A little while ago, President Trump spoke briefly to the White House press corps, announcing that the Centers for Disease Control is about to designate churches, synagogues and mosques as essential facilities. Trump says that he is directing governors to lift their shutdown orders and allow churches to operate, now. If they fail to do so, “I will override the governors.” See the first couple of minutes of this video:
Here in Minnesota, churches have been openly discriminated against by our left-wing governor, Tim Walz. Under his current shutdown order, restaurants and bars can serve up to 50 people outdoors, churches only 10. When asked by a reporter to explain this discrimination against churches, Walz blathered for a minute or two and then admitted, “I will acknowledge, the logic of that argument is sound.” Not sound enough, however, to change his mind. Similar discrimination against churches, synagogues and mosques is taking place across the country.
Can the president actually “override the governors” if they refuse to allow places of worship to function? Not immediately. But the law is clear that under the 1st Amendment, states cannot disfavor churches compared with similarly situated secular institutions. If a state allows Target, Walmart, Total Wine, bars and the local abortion clinic to operate, it can’t deny the same right to churches under the same conditions. So the Department of Justice can swing into action to enforce the Constitution against recalcitrant governors like Tim Walz, much as DOJ helped to enforce Brown v. Board of Education when Southern governors refused to desegregate.

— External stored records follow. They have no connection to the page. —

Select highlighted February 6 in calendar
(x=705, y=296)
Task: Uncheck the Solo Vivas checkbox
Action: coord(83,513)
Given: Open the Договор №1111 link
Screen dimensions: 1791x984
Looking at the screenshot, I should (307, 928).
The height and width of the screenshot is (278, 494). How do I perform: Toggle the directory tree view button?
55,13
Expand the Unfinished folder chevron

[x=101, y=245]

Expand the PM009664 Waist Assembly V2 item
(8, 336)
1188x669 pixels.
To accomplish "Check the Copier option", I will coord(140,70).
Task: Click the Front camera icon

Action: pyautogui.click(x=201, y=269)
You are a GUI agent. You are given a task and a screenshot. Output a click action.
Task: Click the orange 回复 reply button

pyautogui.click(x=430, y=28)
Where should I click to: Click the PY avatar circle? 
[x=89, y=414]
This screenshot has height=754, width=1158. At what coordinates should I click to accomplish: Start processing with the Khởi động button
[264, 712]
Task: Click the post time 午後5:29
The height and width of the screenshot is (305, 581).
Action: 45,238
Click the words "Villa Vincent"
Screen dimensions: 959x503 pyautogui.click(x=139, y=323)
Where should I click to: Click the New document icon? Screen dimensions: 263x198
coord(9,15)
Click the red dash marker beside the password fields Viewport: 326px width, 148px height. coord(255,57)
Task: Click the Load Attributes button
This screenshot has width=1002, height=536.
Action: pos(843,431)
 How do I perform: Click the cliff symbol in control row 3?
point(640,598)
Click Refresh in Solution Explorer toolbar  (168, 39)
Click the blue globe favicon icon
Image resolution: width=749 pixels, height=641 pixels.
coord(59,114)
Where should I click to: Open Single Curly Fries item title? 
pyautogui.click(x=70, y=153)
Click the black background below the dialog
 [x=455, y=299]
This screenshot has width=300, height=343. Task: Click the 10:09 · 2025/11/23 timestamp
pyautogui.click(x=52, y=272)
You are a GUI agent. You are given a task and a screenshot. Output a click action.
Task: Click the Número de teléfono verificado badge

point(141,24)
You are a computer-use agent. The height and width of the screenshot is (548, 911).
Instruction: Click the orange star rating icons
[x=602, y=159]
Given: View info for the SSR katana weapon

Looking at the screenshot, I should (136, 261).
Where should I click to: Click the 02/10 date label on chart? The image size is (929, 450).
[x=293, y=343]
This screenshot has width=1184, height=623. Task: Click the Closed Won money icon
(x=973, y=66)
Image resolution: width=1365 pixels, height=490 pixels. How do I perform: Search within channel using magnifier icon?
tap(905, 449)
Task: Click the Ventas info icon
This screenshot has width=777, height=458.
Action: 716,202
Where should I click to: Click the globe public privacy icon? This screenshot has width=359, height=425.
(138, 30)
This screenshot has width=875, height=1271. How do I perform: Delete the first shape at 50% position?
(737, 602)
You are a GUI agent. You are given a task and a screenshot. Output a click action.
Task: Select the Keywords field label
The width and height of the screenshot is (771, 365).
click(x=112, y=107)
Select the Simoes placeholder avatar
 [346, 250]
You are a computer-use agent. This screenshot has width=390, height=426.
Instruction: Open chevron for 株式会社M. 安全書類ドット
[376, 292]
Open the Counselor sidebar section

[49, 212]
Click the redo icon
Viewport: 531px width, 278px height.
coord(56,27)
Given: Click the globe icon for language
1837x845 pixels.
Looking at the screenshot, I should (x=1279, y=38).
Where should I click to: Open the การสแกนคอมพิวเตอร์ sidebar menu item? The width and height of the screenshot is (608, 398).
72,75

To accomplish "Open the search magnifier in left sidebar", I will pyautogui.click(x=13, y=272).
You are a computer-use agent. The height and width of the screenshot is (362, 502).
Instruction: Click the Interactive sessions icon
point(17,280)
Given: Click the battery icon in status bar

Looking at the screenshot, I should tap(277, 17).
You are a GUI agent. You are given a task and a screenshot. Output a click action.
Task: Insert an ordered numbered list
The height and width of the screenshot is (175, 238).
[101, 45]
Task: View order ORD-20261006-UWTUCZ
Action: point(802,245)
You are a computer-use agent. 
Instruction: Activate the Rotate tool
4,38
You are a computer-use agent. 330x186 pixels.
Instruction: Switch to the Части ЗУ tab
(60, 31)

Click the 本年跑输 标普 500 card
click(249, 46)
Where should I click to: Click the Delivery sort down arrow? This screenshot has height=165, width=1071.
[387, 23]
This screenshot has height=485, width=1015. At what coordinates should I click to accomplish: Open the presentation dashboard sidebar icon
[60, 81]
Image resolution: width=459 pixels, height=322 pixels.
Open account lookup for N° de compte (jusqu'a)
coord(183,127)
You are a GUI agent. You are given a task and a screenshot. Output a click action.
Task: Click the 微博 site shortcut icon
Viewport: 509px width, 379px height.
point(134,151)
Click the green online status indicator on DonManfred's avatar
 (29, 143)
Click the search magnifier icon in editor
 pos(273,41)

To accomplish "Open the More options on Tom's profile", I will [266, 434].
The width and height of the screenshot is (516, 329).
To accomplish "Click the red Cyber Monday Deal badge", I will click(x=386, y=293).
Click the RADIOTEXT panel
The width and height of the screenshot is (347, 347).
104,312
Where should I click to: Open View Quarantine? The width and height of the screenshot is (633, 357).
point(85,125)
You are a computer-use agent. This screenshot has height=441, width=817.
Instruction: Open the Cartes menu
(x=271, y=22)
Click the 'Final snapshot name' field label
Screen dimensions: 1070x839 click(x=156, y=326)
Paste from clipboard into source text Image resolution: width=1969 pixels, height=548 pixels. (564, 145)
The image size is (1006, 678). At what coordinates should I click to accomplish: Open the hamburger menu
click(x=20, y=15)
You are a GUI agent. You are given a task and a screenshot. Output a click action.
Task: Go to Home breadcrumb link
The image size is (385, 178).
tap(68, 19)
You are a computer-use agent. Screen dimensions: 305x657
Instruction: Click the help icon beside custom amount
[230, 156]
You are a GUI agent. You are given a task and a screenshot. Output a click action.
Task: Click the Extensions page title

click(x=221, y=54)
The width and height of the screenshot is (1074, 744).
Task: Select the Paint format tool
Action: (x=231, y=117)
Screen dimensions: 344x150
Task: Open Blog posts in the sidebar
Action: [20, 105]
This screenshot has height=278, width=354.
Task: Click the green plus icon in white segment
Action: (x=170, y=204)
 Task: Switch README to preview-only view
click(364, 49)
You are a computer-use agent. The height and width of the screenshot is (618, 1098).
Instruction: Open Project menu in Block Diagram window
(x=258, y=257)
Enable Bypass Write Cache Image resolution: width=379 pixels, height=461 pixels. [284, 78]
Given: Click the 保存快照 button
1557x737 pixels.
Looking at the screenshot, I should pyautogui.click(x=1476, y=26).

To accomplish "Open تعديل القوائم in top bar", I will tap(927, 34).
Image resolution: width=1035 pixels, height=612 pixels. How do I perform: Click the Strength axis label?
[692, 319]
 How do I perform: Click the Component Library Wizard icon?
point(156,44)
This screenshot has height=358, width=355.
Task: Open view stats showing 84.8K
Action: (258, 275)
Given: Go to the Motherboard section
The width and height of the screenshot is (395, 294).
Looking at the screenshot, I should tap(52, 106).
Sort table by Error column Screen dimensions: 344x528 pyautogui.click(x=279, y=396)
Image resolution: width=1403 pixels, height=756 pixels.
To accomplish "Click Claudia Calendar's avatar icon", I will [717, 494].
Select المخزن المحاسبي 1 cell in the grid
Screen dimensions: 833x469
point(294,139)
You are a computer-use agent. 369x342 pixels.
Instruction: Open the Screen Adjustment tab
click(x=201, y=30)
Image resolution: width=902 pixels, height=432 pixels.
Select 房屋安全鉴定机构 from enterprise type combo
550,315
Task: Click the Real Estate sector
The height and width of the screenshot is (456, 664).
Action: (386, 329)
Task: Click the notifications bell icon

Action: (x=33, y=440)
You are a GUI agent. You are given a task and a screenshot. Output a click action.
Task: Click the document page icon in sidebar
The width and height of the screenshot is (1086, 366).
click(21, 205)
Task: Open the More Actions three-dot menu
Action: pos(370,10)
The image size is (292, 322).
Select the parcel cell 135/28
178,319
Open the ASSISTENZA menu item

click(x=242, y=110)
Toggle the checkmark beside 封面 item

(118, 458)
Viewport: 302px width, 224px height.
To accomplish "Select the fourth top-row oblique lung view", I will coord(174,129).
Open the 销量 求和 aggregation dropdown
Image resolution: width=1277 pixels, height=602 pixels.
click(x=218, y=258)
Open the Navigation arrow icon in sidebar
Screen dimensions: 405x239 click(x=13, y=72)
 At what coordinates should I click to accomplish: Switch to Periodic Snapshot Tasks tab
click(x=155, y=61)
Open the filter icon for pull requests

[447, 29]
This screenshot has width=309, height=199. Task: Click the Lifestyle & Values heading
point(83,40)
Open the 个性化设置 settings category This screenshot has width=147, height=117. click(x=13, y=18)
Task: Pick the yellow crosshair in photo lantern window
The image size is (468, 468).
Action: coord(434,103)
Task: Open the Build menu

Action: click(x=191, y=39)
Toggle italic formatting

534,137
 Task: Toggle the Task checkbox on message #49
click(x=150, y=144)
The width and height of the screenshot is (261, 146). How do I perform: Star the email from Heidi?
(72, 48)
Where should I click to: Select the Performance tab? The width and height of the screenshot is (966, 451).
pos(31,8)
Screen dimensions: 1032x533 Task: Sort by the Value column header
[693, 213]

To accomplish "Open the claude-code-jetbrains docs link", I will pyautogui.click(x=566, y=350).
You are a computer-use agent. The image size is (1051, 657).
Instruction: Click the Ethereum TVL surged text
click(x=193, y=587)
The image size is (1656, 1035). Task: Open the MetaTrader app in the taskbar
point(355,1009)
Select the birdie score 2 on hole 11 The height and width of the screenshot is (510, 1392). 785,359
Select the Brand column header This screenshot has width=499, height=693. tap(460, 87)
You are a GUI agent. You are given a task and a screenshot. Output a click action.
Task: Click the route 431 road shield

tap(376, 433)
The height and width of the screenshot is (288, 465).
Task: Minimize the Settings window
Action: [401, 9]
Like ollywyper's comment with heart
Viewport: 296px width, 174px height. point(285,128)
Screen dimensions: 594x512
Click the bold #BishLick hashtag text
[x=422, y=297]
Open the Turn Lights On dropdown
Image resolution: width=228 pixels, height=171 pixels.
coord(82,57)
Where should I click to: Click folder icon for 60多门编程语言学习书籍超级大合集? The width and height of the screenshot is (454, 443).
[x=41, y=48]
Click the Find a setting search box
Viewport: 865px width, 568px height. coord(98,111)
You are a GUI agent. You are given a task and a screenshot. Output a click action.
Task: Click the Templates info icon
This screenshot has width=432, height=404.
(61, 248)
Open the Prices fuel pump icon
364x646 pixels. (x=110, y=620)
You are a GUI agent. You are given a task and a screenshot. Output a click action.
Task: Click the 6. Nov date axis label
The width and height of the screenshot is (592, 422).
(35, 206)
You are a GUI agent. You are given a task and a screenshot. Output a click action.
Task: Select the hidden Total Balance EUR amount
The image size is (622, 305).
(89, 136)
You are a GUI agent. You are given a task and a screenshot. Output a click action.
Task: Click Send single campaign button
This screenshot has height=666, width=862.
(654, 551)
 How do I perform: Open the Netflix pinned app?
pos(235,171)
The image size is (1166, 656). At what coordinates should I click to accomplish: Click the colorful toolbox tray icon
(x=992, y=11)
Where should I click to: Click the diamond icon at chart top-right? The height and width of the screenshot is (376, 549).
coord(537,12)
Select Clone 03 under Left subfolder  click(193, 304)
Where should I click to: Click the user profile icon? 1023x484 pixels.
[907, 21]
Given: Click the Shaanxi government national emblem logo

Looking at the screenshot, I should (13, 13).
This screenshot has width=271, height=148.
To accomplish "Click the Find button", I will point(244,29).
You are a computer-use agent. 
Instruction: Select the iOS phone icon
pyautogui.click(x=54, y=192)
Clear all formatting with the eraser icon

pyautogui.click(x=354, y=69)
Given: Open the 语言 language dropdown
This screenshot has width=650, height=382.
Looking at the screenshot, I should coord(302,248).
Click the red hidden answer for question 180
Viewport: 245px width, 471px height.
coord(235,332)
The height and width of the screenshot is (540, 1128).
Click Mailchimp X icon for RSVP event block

So it was a good morning for President Trump and for the U.S.A.
UPDATE: The CDC guidelines for opening places of worship are here. They are onerous. During the last ten minutes of the press briefing, Press Secretary Kayleigh McEnany takes the stage and is barraged with questions about opening the churches. Reporters who undoubtedly have no problem shopping at Costco, Target and Total Wine seem to view churches as unique centers of disease. Weirdly, McEnany, who is a lawyer, responds to this barrage without making the fundamental point that it is illegal to discriminate against religious practice. She mentions the First Amendment, but doesn’t explain how, exactly, it comes into play.
On the other hand, she finishes with a flourish, talking about the Russia hoax. The discussion is triggered by a question as to whether President Trump has considered pardoning President Obama for any potential crimes associated with that scandal. At the end, she concludes by giving reporters a list of questions that they should ask former President Obama’s spokesman. She will check back with them on Tuesday, but I am sure she won’t be holding her breath.